Monday, September 28, 2009

Public Opinion of Healthcare Plan: 41%

Take a clue, congress.

When 56% of your constituents oppose something, while only 41% support it, you'd better give that something the ax, or your jobs are toast. Just sayin'.

Wednesday, September 23, 2009

Picasa 3.5 - A Fantastic Photo Program Just Got Tons Better

I've long been an avid fan of Picasa, Google's free photo organizer and simple editor. No other application comes close to ease of tagging, simple editing and exporting of images. Now they've added two long-awaited and very desirable features: facial recognition and geotagging.

Picasa's online companion, picasaweb.com, has featured facial recognition for many months now. I find the service rather limiting, however, and it lacks much of the social aspect of my preferred online photo site, flickr.com. Now that Google has ported that technology into the Picasa desktop client, I can enjoy the feature with abandon. Because I have a lot of faces in my collection to be recognized. Nearly 20,000 photos worth.

The other new feature, geotagging, isn't really new with Picasa 3.5, but it is a vast improvement from previous versions. It offers a nice big Google Map right in the window upon which to drop whatever photo you please. Very slick.
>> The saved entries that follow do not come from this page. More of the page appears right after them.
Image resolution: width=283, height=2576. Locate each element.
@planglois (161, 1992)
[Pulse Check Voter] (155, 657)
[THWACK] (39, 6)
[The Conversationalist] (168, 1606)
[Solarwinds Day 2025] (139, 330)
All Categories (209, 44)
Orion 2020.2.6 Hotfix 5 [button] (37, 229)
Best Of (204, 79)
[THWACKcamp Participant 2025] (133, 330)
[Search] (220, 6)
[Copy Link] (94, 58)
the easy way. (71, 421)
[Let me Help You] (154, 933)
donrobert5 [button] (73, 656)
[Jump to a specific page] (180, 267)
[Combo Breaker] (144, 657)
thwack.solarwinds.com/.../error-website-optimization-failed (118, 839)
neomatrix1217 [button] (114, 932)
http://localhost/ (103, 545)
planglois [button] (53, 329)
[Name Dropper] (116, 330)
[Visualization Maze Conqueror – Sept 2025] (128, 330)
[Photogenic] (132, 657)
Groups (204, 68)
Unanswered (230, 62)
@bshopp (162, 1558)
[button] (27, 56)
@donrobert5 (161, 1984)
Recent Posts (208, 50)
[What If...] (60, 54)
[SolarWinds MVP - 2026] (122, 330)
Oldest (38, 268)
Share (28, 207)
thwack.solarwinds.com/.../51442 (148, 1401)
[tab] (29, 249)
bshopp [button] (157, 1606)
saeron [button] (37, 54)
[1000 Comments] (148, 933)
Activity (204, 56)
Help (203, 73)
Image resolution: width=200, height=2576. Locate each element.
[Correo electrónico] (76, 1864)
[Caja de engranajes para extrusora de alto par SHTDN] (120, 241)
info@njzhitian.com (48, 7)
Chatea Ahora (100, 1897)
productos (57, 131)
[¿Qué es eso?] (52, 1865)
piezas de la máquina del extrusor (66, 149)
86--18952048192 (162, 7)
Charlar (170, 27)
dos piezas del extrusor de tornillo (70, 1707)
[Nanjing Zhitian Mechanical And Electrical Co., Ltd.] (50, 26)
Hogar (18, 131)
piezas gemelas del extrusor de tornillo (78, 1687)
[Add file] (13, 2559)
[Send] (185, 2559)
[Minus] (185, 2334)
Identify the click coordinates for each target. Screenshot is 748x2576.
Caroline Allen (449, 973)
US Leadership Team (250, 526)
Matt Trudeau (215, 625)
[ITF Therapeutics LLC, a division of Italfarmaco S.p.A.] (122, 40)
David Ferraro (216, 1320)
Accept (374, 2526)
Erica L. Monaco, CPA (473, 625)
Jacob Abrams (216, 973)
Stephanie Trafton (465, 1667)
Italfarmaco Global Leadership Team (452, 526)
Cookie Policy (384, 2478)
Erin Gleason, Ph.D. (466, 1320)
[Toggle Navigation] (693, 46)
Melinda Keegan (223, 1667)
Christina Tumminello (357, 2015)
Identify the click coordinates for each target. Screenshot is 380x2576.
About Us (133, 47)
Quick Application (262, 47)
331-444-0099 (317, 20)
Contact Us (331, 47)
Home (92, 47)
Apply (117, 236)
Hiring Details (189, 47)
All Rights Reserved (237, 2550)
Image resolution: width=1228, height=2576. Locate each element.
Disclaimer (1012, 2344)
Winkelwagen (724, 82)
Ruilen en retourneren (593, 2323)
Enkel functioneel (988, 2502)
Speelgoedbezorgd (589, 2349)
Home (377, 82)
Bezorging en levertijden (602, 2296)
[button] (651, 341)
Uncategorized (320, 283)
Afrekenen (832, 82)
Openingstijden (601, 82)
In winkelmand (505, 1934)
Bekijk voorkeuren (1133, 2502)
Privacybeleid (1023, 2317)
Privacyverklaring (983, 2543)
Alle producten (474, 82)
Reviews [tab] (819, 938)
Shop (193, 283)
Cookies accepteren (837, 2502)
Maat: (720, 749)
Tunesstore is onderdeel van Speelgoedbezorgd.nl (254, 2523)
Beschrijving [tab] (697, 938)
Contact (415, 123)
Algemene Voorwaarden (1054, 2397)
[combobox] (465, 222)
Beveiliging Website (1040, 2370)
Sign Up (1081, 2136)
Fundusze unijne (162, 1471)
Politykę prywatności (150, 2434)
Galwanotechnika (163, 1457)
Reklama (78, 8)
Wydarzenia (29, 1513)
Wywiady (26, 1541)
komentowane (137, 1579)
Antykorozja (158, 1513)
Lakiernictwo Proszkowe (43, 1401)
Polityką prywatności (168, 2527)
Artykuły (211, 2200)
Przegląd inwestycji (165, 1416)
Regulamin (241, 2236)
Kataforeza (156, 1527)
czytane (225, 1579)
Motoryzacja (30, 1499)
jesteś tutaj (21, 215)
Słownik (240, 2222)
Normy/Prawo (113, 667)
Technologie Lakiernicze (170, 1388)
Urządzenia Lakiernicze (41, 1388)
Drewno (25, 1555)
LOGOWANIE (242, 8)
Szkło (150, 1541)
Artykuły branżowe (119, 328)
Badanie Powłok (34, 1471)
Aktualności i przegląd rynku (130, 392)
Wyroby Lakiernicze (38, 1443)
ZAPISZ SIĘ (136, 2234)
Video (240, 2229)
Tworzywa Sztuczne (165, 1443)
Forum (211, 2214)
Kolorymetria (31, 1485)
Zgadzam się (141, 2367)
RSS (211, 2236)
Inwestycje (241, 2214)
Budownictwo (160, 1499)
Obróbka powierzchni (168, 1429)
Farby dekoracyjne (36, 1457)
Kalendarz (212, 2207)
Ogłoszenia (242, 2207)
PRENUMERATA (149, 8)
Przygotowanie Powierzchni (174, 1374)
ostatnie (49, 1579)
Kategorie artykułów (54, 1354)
What makes everything nearly perfect is the Picasa2Flickr add-on that I use. By simply selecting the photos I wish to move online, then clicking the Send to Flickr button, the photos are automatically placed in the separate Flickr Uploadr application, ready for upload.

The nice thing about the Flickr/Google combination is that they share the basic tagging/geotagging functions. So whatever data I give a picture offline in Picasa is automatically recognized by Flickr. The one drawback is that Flickr doesn't recognize the facial data tags it gives when recognizing faces.

In short, thank you Google for finally adding these features to Picasa. You definitely beat Flickr to the punch on this one--and you have retained at least one solid fan.